His Detroit-based company is one of dozens building eVTOLs, a technology that is gaining increasing attention as reducing greenhouse gas emissions from burning fossil fuels becomes a global priority. .
« Traffic is a big deal, isn’t it? It not only takes up our time and anxiety, it creates carbon emissions…it harms our environment, » he says. « We have to do something different. »
Air taxis still have a limited range due to their battery capacity, but some can cover a distance of around 250 kilometers. They usually take off and land anywhere a helicopter can, so they don’t need a runway, and many are pilot-optional and can be flown remotely. They also make little noise when moving.
Rimanelli hopes it won’t take much to win over the public.
« Once people see the use of it, once they get a chance to experience it because it’s super quiet… It’s just a huge difference between commercial grade helicopters that we all know today. »

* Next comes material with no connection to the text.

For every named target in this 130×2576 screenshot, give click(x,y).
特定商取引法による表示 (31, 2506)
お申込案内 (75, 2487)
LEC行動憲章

Rimanelli predicts that some eVTOLs will first be used for deliveries, before actually carrying passengers. Its prototype, which was on display at this year’s Detroit Auto Show, is designed with a pod that can transport goods or people.
« We’re more flexible. We can plug and play different containers to do different jobs, whether it’s medical evacuation, cargo, or passenger mobility, » he says.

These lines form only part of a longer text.